Зайдя во двор, Элендей сразу же направился к колодцу, достал свежей воды, обнажил до пояса крепко сбитое тело и, пофыркивая, начал мыться. Растерся докрасна жестким холщовым полотенцем.

— Ух, здорово!

— Дай-ка и мне ведерко.

— Обожди! — Элендей повесил полотенце на мускулистую загорелую шею и окликнул сына: — Хамбик, неси ножницы. Дядю стричь будем. А то ходит недостриженным бараном.

— Как знаешь, браток, тебе видней.

Мальчуган принес большие ножницы для стрижки овец. Элендей усадил брата на колоду, рьяно принялся за дело. Волосы, грязные, свалявшиеся, как пакля, поддавались плохо. Шеркей то и дело болезненно морщился. Элендей спешил: жена уже несколько раз торопила к завтраку.

— Терпи. На человека станешь похож. Сейчас ведь всю деревню перепугать можешь.
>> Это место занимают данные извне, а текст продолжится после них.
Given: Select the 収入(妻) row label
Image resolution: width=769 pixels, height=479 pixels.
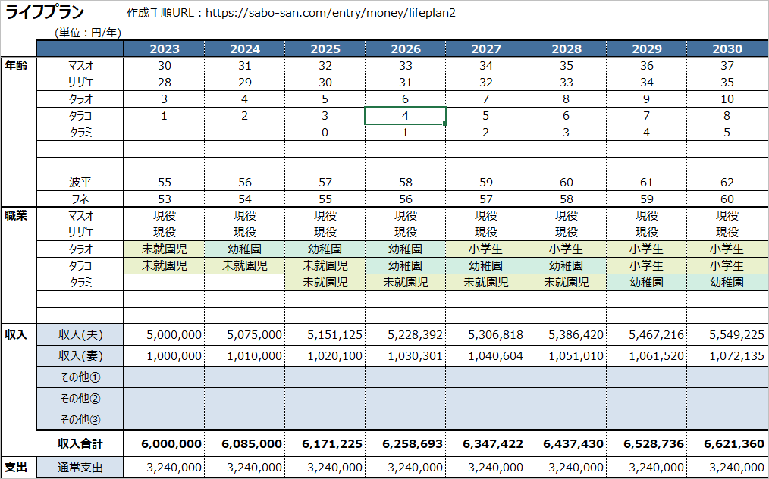Looking at the screenshot, I should [x=80, y=356].
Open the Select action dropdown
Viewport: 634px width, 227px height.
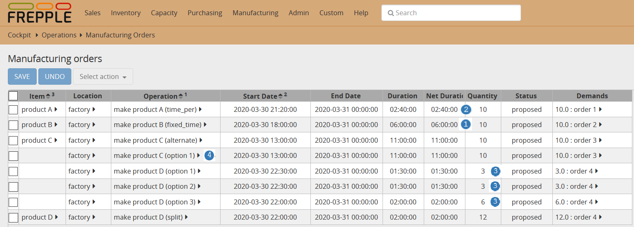103,76
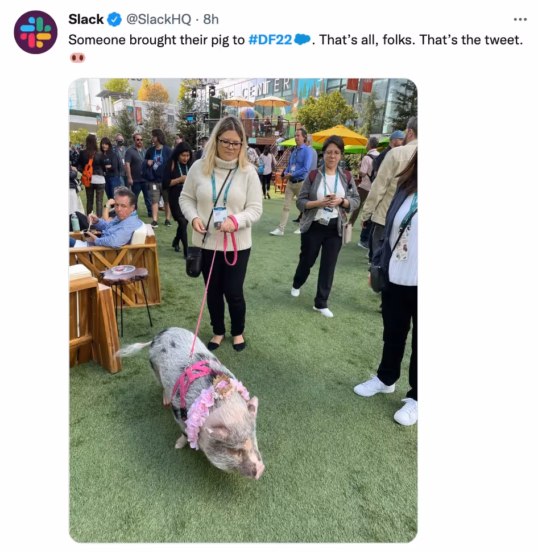
Task: Click the pig nose emoji
Action: tap(77, 57)
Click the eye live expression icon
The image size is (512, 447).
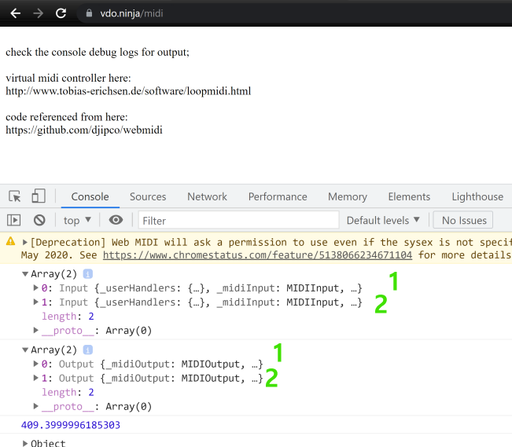pyautogui.click(x=116, y=220)
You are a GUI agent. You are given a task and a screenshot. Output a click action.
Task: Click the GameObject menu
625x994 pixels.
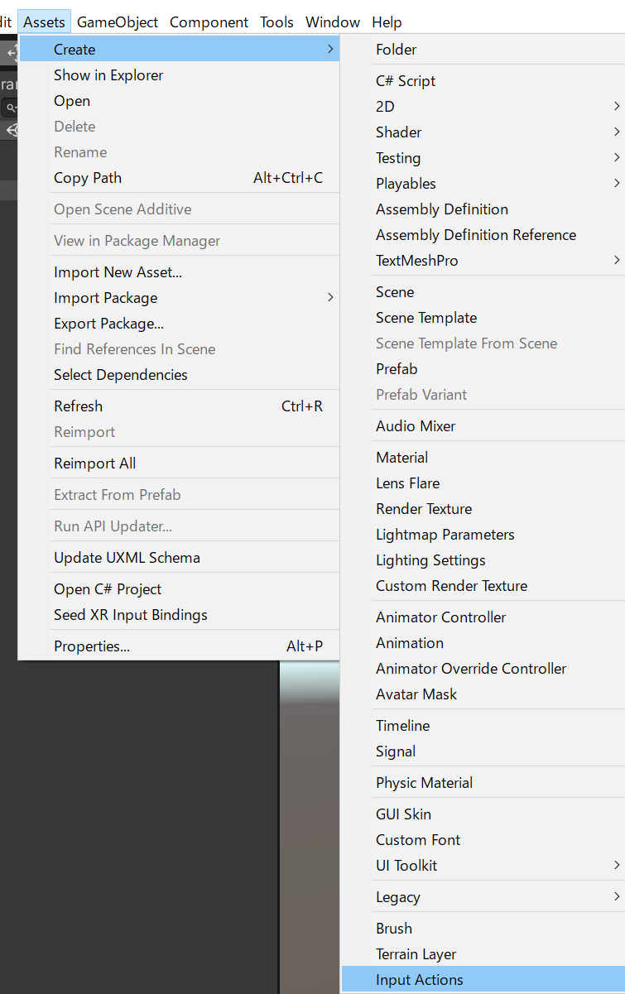click(x=117, y=22)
Полосами получается, правда. Но ничего, сойдет… Давай и бороду смахну. Сразу молодым станешь. Такого красавца из тебя сотворю — засмотришься.

— А может быть, не надо? — забеспокоился Шеркей. — Знаешь ведь людей. Скажут, что я в женихи готовлюсь.

— Не скажут. К Шербиге только по ночам не таскайся, — беззлобно хохотнул брат.

— Не напоминай. Как болячка на сердце. Не ковыряй. Прошу.

Из хлева вышел пегий теленок. Подойдя к стоящему у колодца корыту, понюхал розовым носом воду, фыркнул и, высоко взбрыкивая тоненькими задними ногами, помчался по кругу.

— Ишь, как новому хозяину обрадовался! — улыбнулся Элендей. — Возьмешь себе эту телку. По приметам, хорошей коровой должна стать.